== Segment start ==

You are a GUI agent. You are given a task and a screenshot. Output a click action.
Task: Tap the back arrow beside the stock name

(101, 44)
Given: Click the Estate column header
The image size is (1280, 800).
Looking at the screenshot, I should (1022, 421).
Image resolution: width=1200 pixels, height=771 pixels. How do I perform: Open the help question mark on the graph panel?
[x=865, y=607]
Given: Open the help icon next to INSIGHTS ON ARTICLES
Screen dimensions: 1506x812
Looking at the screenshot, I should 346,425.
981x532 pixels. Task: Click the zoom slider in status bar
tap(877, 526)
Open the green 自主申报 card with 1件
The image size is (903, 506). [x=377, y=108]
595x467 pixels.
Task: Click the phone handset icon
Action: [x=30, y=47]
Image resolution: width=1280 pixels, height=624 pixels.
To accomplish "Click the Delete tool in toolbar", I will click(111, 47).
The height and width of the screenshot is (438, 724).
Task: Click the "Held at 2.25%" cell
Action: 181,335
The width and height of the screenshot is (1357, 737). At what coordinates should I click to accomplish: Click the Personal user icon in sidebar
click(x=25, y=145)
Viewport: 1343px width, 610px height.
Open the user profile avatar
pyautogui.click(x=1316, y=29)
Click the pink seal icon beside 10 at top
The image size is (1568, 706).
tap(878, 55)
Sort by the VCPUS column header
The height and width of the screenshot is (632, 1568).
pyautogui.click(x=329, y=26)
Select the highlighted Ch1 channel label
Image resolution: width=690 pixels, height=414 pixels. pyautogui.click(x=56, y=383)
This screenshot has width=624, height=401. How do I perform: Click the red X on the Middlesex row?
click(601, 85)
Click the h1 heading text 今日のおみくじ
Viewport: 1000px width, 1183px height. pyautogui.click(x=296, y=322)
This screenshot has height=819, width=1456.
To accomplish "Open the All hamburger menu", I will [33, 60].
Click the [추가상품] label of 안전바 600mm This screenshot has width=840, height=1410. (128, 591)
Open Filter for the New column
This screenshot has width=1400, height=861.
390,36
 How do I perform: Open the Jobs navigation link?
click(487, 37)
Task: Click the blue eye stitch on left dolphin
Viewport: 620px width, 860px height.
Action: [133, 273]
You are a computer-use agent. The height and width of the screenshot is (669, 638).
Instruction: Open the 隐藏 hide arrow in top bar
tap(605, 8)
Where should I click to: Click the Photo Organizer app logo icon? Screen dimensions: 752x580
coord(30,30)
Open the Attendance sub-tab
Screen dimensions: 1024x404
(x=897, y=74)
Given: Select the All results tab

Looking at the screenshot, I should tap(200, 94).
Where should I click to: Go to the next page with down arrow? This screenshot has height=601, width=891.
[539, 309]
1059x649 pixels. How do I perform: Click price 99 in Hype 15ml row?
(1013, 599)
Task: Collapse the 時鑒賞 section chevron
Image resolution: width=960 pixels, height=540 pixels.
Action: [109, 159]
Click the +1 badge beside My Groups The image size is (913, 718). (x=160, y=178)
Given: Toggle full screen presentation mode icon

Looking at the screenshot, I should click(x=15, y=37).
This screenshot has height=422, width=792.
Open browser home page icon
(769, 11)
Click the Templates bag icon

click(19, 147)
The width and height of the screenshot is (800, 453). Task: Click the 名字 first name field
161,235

== Segment end ==

▸ **Work request**:
Lines containing the string "agent" are the ones to copy from the entries above.

▸ **Solved exercise**:
You are a GUI agent. You are given a task and a screenshot. Output a click action.
You are a computer-use agent. The height and width of the screenshot is (669, 638).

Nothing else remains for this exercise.